- Given data:
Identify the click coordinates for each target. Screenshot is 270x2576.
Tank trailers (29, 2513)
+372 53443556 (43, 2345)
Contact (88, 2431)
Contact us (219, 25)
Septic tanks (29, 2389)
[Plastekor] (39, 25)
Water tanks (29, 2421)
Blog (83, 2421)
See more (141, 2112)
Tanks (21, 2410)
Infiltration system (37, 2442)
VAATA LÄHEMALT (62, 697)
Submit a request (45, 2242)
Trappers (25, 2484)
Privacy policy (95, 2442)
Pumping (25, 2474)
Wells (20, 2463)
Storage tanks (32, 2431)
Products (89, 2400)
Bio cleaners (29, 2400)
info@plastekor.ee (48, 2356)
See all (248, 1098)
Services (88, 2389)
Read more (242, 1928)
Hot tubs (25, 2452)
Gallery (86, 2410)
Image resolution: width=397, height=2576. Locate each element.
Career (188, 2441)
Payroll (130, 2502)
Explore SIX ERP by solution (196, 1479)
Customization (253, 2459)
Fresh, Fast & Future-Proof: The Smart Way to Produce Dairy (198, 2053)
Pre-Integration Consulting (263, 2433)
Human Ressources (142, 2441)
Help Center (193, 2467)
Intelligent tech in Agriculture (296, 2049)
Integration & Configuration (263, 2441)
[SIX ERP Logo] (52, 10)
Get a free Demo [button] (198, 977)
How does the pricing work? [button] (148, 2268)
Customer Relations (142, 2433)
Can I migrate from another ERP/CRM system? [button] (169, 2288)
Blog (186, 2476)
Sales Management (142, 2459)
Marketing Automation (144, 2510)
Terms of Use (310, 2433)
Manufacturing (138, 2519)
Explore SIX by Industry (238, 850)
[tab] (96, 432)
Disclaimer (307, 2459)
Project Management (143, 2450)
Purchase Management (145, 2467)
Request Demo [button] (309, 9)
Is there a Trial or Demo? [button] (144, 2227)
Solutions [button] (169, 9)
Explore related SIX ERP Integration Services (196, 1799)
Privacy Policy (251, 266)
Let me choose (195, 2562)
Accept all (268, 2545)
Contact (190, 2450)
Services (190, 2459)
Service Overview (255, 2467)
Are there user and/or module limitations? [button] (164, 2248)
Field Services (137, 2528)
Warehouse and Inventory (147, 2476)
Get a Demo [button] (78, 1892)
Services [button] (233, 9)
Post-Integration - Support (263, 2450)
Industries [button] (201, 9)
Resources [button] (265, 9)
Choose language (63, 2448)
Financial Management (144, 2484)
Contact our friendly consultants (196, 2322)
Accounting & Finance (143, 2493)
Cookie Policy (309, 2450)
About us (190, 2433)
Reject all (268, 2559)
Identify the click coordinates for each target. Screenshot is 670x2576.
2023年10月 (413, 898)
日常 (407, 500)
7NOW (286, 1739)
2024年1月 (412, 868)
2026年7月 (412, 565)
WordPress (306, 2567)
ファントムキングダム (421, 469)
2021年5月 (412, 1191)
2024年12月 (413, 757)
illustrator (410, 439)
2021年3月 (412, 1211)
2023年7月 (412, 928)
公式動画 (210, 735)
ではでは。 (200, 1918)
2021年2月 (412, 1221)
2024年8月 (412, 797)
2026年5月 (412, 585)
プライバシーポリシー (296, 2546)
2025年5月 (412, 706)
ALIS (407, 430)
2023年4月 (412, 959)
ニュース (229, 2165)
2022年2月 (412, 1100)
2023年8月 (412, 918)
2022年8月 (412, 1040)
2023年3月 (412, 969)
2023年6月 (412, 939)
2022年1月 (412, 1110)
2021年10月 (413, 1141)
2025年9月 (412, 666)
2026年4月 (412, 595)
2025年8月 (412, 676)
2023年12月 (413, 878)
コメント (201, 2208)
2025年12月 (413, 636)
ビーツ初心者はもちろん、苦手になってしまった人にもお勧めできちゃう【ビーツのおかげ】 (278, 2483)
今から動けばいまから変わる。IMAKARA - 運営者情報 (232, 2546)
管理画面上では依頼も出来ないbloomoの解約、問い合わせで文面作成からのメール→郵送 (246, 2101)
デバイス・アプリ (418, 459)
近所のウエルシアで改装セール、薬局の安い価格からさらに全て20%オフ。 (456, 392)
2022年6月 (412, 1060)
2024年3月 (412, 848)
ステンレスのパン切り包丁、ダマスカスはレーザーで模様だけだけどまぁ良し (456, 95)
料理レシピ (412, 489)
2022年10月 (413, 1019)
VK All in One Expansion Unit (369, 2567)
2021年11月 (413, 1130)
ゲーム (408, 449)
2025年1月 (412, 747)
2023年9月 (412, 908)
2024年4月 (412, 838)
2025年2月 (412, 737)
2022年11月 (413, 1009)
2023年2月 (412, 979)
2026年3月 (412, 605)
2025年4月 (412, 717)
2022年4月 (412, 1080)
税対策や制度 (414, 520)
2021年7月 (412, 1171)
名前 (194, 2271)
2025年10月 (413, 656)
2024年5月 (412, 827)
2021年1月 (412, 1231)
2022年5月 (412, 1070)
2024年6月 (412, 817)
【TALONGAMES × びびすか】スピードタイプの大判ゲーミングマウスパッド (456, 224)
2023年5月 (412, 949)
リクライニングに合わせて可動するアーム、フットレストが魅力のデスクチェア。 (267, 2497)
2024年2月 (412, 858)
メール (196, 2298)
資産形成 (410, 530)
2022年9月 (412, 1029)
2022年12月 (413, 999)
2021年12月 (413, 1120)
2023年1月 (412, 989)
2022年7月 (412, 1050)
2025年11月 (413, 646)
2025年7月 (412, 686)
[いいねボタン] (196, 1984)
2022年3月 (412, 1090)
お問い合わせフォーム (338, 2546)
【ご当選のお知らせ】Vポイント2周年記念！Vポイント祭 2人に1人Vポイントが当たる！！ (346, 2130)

- Requirement: Would you show each line of the listing above that has the string "coordinates"?

- Worked solution:
Identify the click coordinates for each target. Screenshot is 270x2576.
Identify the click coordinates for each target. Screenshot is 670x2576.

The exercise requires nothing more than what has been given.